Try it:
Up to and including the line with "Given: Click the wind compass dial", output the records exactly as they appear.
========
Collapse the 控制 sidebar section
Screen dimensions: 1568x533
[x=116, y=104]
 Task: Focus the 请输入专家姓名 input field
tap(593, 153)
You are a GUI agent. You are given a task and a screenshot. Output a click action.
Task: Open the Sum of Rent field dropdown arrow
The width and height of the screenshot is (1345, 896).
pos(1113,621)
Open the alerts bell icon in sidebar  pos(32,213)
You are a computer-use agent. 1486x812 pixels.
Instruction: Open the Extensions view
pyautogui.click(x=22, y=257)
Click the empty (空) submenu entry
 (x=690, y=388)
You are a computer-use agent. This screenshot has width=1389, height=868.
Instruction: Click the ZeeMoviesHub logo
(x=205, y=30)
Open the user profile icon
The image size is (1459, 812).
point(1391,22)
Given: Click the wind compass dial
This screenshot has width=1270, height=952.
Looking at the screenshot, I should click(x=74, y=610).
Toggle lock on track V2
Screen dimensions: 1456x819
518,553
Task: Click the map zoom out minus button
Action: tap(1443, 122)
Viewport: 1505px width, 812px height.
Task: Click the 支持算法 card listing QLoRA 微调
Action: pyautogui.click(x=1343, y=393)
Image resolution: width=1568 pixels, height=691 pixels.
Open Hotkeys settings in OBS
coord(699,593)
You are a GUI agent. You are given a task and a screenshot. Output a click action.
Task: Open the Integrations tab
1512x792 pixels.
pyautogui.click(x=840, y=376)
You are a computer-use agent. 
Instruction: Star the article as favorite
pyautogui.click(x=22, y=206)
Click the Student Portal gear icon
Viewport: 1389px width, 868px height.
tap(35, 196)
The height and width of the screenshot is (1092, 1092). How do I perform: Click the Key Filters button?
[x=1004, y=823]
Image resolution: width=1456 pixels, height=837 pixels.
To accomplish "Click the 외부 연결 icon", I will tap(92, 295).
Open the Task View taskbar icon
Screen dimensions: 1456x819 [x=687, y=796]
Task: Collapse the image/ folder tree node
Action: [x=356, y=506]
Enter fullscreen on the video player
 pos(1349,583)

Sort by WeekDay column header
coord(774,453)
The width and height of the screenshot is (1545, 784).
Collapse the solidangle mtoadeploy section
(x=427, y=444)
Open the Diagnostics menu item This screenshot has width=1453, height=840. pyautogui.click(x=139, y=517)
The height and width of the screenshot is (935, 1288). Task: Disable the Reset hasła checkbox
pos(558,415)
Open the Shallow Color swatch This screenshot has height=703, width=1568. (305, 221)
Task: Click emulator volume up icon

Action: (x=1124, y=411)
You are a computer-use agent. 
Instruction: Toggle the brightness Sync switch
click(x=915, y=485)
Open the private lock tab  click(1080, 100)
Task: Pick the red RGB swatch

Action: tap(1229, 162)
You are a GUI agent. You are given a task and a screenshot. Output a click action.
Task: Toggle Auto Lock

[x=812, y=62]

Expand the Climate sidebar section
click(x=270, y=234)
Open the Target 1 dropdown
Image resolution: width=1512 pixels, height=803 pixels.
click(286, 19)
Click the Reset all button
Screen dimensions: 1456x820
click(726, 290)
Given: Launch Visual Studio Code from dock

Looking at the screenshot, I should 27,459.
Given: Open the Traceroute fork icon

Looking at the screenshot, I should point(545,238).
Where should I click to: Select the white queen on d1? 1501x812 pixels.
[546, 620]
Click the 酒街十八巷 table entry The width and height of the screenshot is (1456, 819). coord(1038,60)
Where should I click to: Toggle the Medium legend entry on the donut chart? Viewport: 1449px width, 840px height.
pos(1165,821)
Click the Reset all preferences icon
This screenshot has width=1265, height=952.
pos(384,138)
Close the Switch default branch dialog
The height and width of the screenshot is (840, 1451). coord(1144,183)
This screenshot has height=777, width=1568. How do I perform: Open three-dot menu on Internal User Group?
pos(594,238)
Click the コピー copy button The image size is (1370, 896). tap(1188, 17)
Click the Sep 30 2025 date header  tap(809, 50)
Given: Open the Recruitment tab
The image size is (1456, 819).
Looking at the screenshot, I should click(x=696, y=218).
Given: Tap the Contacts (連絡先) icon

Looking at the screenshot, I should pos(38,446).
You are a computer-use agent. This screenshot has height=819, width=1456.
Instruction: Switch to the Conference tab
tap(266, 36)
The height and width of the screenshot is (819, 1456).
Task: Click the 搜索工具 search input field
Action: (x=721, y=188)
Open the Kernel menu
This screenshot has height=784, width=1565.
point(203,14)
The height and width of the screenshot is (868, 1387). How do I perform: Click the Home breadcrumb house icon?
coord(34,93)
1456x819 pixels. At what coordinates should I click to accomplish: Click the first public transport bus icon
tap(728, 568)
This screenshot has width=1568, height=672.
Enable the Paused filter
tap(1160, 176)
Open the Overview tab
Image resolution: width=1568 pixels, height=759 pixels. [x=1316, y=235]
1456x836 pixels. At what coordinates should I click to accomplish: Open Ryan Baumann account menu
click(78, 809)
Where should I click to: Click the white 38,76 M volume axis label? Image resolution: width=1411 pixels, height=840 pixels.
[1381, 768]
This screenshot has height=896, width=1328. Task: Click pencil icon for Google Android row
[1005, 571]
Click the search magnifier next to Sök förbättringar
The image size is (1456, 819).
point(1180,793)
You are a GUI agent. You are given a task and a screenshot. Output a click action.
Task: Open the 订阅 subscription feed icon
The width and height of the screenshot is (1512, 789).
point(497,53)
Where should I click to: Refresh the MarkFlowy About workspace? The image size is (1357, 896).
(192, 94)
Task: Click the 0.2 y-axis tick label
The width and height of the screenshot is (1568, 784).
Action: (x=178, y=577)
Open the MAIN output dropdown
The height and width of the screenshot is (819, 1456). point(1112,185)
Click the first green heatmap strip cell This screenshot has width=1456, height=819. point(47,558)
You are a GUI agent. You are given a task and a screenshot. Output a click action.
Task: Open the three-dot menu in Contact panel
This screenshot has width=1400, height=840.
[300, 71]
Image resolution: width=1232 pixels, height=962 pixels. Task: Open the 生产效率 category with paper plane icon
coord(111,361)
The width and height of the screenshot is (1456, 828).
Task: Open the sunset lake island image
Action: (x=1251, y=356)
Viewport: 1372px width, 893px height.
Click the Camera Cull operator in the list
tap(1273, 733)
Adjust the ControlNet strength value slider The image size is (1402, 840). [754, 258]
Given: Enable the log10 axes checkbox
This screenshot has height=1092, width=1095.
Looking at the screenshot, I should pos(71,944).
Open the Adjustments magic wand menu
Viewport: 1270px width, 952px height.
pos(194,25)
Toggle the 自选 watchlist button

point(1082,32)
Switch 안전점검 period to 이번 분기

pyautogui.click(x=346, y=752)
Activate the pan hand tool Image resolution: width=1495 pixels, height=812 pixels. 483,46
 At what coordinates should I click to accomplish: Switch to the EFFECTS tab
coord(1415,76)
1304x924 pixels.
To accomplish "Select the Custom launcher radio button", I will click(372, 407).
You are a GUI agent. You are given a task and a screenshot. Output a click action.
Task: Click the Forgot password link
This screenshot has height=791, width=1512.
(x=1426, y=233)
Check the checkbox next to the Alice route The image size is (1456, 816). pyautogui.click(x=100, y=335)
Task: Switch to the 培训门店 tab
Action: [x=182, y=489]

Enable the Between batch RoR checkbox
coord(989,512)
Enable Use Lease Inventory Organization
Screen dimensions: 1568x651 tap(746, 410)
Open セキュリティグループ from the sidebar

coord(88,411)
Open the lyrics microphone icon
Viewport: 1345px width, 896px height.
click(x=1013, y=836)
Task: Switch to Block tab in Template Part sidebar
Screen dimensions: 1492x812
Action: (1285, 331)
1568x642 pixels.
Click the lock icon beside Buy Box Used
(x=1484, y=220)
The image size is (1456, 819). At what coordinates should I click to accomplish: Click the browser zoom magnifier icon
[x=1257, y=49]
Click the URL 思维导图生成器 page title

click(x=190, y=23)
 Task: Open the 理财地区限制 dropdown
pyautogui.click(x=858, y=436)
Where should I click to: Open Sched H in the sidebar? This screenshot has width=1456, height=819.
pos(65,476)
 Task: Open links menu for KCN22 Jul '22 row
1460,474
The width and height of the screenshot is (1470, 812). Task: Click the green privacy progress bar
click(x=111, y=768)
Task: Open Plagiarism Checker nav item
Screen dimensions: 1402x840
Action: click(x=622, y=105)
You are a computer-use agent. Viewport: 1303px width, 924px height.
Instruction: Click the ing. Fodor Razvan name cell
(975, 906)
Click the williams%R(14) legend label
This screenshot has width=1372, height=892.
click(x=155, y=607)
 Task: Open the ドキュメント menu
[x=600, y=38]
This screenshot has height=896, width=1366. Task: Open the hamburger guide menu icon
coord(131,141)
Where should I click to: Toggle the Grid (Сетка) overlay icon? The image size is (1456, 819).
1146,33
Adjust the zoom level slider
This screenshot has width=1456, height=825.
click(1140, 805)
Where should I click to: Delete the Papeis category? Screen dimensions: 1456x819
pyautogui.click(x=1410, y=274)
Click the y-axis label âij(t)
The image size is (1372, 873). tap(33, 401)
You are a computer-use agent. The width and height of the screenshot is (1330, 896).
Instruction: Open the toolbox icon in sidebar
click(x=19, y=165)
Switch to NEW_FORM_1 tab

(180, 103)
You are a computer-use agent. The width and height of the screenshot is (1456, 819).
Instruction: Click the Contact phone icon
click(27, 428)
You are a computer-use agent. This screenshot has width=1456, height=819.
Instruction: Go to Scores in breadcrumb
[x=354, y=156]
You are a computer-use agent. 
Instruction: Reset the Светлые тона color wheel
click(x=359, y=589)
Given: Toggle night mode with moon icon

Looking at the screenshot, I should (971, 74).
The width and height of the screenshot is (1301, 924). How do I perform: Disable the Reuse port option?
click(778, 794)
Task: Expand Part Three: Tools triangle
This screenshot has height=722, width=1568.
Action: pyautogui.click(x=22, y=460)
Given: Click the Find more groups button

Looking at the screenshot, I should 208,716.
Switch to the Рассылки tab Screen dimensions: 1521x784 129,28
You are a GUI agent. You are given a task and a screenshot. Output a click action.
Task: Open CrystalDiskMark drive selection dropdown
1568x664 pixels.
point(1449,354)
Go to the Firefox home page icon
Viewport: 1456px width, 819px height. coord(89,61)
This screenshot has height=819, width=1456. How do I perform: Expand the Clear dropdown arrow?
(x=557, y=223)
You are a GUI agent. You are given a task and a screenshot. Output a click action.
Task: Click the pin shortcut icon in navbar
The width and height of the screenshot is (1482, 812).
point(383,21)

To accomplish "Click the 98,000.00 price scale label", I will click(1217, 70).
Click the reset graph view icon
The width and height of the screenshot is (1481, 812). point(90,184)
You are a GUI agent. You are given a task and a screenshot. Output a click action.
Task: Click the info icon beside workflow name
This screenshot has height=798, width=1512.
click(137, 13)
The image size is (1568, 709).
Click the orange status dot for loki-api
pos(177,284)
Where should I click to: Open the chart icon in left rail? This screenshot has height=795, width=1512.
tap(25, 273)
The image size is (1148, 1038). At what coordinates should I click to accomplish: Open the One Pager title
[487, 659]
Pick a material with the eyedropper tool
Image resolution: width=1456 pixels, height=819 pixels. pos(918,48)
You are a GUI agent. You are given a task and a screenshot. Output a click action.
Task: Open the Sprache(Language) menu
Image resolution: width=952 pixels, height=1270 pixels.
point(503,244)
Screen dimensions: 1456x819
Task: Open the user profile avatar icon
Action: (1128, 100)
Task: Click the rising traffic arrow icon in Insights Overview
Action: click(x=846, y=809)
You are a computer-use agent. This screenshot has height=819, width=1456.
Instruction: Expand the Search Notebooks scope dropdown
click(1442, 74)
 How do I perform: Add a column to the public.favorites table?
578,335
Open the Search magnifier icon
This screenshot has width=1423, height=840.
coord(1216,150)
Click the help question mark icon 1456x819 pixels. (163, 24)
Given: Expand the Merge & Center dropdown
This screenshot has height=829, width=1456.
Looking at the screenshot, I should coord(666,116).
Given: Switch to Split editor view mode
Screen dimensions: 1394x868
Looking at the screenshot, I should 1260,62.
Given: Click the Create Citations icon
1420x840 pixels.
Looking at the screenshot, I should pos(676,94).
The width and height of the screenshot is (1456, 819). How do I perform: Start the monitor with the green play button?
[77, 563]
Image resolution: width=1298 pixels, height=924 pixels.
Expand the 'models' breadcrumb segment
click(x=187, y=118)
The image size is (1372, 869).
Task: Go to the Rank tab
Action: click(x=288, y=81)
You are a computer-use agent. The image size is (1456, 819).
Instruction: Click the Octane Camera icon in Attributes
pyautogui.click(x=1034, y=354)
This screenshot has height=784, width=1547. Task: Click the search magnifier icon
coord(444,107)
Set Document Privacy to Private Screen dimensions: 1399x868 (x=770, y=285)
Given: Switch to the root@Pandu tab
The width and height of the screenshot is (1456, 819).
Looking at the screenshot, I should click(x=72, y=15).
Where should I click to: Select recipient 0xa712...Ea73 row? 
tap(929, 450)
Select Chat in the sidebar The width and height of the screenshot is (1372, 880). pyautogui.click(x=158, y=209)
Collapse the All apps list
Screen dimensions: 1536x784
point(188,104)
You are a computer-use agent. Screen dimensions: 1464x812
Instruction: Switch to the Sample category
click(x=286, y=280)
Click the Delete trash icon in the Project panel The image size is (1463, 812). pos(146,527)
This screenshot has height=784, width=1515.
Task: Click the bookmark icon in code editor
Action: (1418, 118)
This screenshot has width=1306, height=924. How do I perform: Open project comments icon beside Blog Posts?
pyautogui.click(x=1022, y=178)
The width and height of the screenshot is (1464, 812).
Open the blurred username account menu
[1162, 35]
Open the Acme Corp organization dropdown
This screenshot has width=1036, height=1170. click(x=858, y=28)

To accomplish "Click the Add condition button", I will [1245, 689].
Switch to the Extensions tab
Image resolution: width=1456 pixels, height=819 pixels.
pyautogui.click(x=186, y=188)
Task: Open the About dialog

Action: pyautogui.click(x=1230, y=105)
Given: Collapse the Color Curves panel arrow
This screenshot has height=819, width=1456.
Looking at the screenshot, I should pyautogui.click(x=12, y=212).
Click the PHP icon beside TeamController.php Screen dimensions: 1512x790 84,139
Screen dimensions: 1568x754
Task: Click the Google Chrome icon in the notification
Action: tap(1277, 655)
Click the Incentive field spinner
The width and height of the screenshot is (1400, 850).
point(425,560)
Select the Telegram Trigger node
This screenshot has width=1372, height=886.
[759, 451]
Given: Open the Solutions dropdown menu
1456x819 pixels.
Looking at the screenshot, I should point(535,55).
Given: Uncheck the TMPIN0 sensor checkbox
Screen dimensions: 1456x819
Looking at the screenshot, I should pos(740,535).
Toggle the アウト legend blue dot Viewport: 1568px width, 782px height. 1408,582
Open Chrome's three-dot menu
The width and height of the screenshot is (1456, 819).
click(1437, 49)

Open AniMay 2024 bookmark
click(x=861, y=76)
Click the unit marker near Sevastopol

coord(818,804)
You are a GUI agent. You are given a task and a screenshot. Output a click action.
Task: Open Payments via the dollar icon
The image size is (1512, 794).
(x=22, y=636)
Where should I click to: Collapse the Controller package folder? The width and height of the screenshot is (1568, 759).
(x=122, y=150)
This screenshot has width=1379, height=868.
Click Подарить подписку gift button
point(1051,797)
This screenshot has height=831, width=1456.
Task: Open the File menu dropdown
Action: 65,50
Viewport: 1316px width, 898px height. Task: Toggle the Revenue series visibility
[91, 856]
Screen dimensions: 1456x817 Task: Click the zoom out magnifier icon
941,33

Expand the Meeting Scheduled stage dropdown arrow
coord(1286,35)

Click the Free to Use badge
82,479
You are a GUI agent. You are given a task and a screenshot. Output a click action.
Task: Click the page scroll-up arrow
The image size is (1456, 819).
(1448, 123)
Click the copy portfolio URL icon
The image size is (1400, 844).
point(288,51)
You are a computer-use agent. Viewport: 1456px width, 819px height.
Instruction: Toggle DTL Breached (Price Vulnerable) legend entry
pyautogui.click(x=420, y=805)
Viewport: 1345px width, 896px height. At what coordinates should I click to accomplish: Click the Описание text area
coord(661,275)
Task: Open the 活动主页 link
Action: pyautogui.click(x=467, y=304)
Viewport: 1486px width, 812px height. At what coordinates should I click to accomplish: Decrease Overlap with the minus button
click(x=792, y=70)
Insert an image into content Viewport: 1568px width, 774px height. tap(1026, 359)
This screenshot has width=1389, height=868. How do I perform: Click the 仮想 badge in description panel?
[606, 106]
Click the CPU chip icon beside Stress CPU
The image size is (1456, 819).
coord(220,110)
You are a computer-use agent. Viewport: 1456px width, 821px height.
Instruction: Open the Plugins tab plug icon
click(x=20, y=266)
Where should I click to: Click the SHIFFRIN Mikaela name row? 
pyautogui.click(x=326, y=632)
========
Reply:
Collapse the 控制 sidebar section
Screen dimensions: 1568x533
[x=116, y=104]
 Task: Focus the 请输入专家姓名 input field
tap(593, 153)
You are a GUI agent. You are given a task and a screenshot. Output a click action.
Task: Open the Sum of Rent field dropdown arrow
The width and height of the screenshot is (1345, 896).
pos(1113,621)
Open the alerts bell icon in sidebar  pos(32,213)
You are a computer-use agent. 1486x812 pixels.
Instruction: Open the Extensions view
pyautogui.click(x=22, y=257)
Click the empty (空) submenu entry
 (x=690, y=388)
You are a computer-use agent. This screenshot has width=1389, height=868.
Instruction: Click the ZeeMoviesHub logo
(x=205, y=30)
Open the user profile icon
The image size is (1459, 812).
point(1391,22)
Given: Click the wind compass dial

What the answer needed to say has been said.